* _WORK TO BE COMPLETED_: Output every line below without omitting or altering anything.

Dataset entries
--

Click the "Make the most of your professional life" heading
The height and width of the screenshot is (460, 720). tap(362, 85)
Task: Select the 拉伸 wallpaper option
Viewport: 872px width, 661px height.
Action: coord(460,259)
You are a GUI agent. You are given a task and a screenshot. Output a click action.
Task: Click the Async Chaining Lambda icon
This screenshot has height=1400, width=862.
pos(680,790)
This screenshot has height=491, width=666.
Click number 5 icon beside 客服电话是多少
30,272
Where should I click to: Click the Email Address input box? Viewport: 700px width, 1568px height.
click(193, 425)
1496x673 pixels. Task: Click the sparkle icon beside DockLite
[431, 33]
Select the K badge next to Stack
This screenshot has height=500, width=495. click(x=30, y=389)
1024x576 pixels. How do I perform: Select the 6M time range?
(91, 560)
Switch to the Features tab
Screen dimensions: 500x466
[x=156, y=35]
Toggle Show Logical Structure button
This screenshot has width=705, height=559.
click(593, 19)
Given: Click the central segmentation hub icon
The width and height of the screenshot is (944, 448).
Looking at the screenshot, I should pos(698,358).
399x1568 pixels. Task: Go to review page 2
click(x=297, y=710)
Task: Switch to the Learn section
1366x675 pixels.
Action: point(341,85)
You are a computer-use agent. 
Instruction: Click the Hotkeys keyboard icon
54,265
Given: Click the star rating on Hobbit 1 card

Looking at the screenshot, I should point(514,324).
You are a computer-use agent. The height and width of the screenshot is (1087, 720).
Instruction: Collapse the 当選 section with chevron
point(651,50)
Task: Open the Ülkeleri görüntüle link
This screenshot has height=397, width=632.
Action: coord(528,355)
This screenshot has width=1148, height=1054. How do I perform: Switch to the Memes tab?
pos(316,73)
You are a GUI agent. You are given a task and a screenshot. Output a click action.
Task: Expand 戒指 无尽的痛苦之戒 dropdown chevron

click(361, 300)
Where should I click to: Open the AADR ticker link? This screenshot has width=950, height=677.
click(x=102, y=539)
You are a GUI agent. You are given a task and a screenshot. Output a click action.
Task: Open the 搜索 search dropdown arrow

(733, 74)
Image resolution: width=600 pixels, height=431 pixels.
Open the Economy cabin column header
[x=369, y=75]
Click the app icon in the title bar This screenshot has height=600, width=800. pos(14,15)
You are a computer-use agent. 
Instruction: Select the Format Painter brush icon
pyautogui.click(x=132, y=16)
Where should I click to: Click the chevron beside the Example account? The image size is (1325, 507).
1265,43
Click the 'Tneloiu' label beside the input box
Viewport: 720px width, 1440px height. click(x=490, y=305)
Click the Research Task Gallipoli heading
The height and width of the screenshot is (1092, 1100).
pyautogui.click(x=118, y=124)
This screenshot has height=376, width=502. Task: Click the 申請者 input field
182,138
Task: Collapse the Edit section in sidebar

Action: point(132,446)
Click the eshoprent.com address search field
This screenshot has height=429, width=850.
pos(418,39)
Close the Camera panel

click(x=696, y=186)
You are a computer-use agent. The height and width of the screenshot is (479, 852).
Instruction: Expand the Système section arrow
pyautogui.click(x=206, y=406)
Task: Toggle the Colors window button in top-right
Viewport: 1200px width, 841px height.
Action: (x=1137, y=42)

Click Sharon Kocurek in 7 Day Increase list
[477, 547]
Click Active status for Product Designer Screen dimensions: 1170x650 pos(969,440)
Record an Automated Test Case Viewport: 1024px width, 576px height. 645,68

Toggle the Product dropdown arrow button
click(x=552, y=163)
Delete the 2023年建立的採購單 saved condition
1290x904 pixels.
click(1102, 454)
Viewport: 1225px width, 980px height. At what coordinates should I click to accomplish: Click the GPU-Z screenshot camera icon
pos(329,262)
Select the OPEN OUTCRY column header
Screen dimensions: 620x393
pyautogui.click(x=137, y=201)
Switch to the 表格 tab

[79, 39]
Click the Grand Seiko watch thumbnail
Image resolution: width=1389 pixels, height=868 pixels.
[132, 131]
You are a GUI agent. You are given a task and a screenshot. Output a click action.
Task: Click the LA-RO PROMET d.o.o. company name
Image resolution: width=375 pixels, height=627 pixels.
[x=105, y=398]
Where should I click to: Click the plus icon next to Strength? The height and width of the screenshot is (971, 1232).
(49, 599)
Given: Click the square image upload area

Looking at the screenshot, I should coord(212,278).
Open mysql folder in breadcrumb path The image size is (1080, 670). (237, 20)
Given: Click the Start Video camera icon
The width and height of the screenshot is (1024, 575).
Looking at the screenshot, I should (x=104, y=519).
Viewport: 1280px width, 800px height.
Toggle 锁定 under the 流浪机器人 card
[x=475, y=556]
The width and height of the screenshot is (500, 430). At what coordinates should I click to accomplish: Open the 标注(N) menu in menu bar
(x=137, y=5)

--

* _SOLUTION_:
Click the "Make the most of your professional life" heading
The height and width of the screenshot is (460, 720). tap(362, 85)
Task: Select the 拉伸 wallpaper option
Viewport: 872px width, 661px height.
Action: coord(460,259)
You are a GUI agent. You are given a task and a screenshot. Output a click action.
Task: Click the Async Chaining Lambda icon
This screenshot has height=1400, width=862.
pos(680,790)
This screenshot has height=491, width=666.
Click number 5 icon beside 客服电话是多少
30,272
Where should I click to: Click the Email Address input box? Viewport: 700px width, 1568px height.
click(193, 425)
1496x673 pixels. Task: Click the sparkle icon beside DockLite
[431, 33]
Select the K badge next to Stack
This screenshot has height=500, width=495. click(x=30, y=389)
1024x576 pixels. How do I perform: Select the 6M time range?
(91, 560)
Switch to the Features tab
Screen dimensions: 500x466
[x=156, y=35]
Toggle Show Logical Structure button
This screenshot has width=705, height=559.
click(593, 19)
Given: Click the central segmentation hub icon
The width and height of the screenshot is (944, 448).
Looking at the screenshot, I should pos(698,358).
399x1568 pixels. Task: Go to review page 2
click(x=297, y=710)
Task: Switch to the Learn section
1366x675 pixels.
Action: point(341,85)
You are a computer-use agent. 
Instruction: Click the Hotkeys keyboard icon
54,265
Given: Click the star rating on Hobbit 1 card

Looking at the screenshot, I should point(514,324).
You are a computer-use agent. The height and width of the screenshot is (1087, 720).
Instruction: Collapse the 当選 section with chevron
point(651,50)
Task: Open the Ülkeleri görüntüle link
This screenshot has height=397, width=632.
Action: coord(528,355)
This screenshot has width=1148, height=1054. How do I perform: Switch to the Memes tab?
pos(316,73)
You are a GUI agent. You are given a task and a screenshot. Output a click action.
Task: Expand 戒指 无尽的痛苦之戒 dropdown chevron

click(361, 300)
Where should I click to: Open the AADR ticker link? This screenshot has width=950, height=677.
click(x=102, y=539)
You are a GUI agent. You are given a task and a screenshot. Output a click action.
Task: Open the 搜索 search dropdown arrow

(733, 74)
Image resolution: width=600 pixels, height=431 pixels.
Open the Economy cabin column header
[x=369, y=75]
Click the app icon in the title bar This screenshot has height=600, width=800. pos(14,15)
You are a computer-use agent. 
Instruction: Select the Format Painter brush icon
pyautogui.click(x=132, y=16)
Where should I click to: Click the chevron beside the Example account? The image size is (1325, 507).
1265,43
Click the 'Tneloiu' label beside the input box
Viewport: 720px width, 1440px height. click(x=490, y=305)
Click the Research Task Gallipoli heading
The height and width of the screenshot is (1092, 1100).
pyautogui.click(x=118, y=124)
This screenshot has height=376, width=502. Task: Click the 申請者 input field
182,138
Task: Collapse the Edit section in sidebar

Action: point(132,446)
Click the eshoprent.com address search field
This screenshot has height=429, width=850.
pos(418,39)
Close the Camera panel

click(x=696, y=186)
You are a computer-use agent. The height and width of the screenshot is (479, 852).
Instruction: Expand the Système section arrow
pyautogui.click(x=206, y=406)
Task: Toggle the Colors window button in top-right
Viewport: 1200px width, 841px height.
Action: (x=1137, y=42)

Click Sharon Kocurek in 7 Day Increase list
[477, 547]
Click Active status for Product Designer Screen dimensions: 1170x650 pos(969,440)
Record an Automated Test Case Viewport: 1024px width, 576px height. 645,68

Toggle the Product dropdown arrow button
click(x=552, y=163)
Delete the 2023年建立的採購單 saved condition
1290x904 pixels.
click(1102, 454)
Viewport: 1225px width, 980px height. At what coordinates should I click to accomplish: Click the GPU-Z screenshot camera icon
pos(329,262)
Select the OPEN OUTCRY column header
Screen dimensions: 620x393
pyautogui.click(x=137, y=201)
Switch to the 表格 tab

[79, 39]
Click the Grand Seiko watch thumbnail
Image resolution: width=1389 pixels, height=868 pixels.
[132, 131]
You are a GUI agent. You are given a task and a screenshot. Output a click action.
Task: Click the LA-RO PROMET d.o.o. company name
Image resolution: width=375 pixels, height=627 pixels.
[x=105, y=398]
Where should I click to: Click the plus icon next to Strength? The height and width of the screenshot is (971, 1232).
(49, 599)
Given: Click the square image upload area

Looking at the screenshot, I should coord(212,278).
Open mysql folder in breadcrumb path The image size is (1080, 670). (237, 20)
Given: Click the Start Video camera icon
The width and height of the screenshot is (1024, 575).
Looking at the screenshot, I should (x=104, y=519).
Viewport: 1280px width, 800px height.
Toggle 锁定 under the 流浪机器人 card
[x=475, y=556]
The width and height of the screenshot is (500, 430). At what coordinates should I click to accomplish: Open the 标注(N) menu in menu bar
(x=137, y=5)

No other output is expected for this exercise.